When a loved one needs help moving beyond denial

帮助所爱的人走出否认状态

You might find it incredibly frustrating when someone you care about is in denial about an important issue. But before demanding that your loved one face the facts, take a step back. Try to determine if he or she just needs a little time to work through the issue.

当你在意的人否认一件重要事物时,也许会使你无比沮丧。但是在要求你所爱的人面对现实之前,后退一步,试着明确他/她是否只是需要一点时间来消化该事物。

At the same time, let the person know that you're open to talking about the subject, even if it makes both of you slightly uncomfortable. Ultimately, this may give your loved one the security he or she needs to move forward and take action.

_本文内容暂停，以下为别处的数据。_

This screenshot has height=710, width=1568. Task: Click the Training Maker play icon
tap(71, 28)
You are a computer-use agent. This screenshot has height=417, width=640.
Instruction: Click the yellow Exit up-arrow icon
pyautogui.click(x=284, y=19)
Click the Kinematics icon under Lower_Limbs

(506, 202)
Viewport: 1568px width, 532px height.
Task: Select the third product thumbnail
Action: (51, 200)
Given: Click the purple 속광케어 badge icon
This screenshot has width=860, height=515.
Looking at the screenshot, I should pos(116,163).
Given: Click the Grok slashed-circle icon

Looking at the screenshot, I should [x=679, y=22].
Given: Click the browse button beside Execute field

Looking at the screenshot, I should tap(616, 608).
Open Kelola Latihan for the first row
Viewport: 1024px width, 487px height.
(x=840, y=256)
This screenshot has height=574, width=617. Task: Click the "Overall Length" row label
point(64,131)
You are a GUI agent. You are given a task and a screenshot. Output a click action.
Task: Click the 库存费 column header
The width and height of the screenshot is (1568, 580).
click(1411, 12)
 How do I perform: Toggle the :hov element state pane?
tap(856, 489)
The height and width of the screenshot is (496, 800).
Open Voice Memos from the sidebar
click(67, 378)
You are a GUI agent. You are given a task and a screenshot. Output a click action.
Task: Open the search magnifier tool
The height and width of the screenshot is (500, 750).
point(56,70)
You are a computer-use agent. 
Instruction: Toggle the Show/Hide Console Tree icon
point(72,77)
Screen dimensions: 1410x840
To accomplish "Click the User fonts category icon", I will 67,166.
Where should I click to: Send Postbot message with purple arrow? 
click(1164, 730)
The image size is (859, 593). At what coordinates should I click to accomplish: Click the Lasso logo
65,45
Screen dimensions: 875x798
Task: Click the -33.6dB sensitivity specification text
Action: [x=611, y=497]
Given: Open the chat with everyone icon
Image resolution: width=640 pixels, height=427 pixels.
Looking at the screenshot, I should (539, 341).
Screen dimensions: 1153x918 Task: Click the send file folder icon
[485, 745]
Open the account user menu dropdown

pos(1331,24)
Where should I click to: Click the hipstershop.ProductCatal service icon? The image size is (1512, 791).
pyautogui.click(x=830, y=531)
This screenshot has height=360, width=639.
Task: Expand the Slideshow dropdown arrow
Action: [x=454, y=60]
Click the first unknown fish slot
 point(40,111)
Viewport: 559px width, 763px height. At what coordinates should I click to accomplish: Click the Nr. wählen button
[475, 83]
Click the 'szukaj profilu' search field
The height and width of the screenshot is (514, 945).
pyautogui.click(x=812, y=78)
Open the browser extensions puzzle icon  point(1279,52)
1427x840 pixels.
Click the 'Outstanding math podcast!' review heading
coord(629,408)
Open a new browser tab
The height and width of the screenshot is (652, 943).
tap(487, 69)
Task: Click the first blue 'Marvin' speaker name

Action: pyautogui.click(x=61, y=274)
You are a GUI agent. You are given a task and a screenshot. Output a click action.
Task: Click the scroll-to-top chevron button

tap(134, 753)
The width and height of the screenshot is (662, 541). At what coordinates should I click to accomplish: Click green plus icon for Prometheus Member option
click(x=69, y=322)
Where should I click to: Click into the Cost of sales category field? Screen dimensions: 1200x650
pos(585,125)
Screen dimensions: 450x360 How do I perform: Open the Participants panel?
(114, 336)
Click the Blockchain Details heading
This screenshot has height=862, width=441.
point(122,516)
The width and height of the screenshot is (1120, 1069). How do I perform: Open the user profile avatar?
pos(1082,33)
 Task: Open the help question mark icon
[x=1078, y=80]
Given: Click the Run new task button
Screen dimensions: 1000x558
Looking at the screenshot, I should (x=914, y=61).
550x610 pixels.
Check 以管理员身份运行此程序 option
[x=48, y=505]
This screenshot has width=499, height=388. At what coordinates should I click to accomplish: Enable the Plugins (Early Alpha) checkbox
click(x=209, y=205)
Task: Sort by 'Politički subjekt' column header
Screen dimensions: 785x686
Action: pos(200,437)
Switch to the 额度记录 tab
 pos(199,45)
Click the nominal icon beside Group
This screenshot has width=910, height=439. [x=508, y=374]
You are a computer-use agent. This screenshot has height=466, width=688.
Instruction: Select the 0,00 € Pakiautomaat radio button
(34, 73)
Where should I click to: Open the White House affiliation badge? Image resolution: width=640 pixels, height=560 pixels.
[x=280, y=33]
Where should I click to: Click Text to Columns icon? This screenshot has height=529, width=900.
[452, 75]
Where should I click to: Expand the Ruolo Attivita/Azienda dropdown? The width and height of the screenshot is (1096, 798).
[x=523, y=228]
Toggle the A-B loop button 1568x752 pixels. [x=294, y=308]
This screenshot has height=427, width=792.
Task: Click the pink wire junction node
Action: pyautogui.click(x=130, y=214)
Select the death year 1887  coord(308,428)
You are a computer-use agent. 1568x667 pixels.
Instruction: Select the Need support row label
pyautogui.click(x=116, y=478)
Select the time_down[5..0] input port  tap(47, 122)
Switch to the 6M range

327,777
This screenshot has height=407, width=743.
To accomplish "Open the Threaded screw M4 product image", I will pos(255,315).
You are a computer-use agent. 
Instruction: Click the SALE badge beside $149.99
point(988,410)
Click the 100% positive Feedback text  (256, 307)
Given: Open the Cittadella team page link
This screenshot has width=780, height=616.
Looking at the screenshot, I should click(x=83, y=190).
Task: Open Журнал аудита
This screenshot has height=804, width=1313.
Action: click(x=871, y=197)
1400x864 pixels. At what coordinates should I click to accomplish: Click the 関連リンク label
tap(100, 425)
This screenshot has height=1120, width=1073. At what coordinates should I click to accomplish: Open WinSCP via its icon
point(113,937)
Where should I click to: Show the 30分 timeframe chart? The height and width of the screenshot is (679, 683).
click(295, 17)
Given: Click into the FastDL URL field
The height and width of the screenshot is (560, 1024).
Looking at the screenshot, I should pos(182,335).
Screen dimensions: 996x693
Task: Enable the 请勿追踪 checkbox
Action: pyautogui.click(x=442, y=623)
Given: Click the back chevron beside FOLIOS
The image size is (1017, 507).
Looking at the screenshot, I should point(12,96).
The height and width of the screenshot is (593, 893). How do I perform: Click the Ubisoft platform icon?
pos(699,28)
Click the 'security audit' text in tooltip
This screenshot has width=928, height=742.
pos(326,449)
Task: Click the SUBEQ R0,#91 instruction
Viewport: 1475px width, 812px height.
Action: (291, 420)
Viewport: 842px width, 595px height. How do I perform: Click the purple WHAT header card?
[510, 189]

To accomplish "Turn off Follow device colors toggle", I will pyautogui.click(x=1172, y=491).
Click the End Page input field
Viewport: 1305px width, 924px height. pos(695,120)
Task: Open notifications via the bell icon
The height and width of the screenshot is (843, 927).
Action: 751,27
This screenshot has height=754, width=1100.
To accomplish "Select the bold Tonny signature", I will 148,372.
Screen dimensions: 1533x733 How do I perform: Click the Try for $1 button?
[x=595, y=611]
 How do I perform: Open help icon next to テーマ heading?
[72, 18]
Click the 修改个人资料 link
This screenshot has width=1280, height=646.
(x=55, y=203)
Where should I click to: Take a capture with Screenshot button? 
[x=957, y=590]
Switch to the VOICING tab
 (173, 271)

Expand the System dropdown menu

同时,让所爱的人知道你乐于一起讨论该事物,即使那会使你们都感觉轻微不快。最终,这会给予你所爱的人安全感,以便他/她走出否认状态并采取行动。

If your loved one is in denial about a serious health issue, such as depression, cancer or an addiction, broaching the issue may be especially difficult. Offer support and empathetic listening. Don't try to force someone to seek treatment, which could lead to angry confrontations. Offer to meet together with a doctor or mental health provider. If the impasse remains, consider counseling for yourself to help you cope with your distress and frustration.

如果你所爱的人否认严重的健康问题,例如抑郁症、癌症或毒瘾。一起讨论该问题会变得尤其困难,此时要提供支持和设身处地的倾听。不要强迫他们去治疗,那会导致愤怒的对抗。可以一起去见医生或者精神健康提供者。如果僵持不下,考虑咨询他人,以便处理因此带来的自身苦恼和沮丧。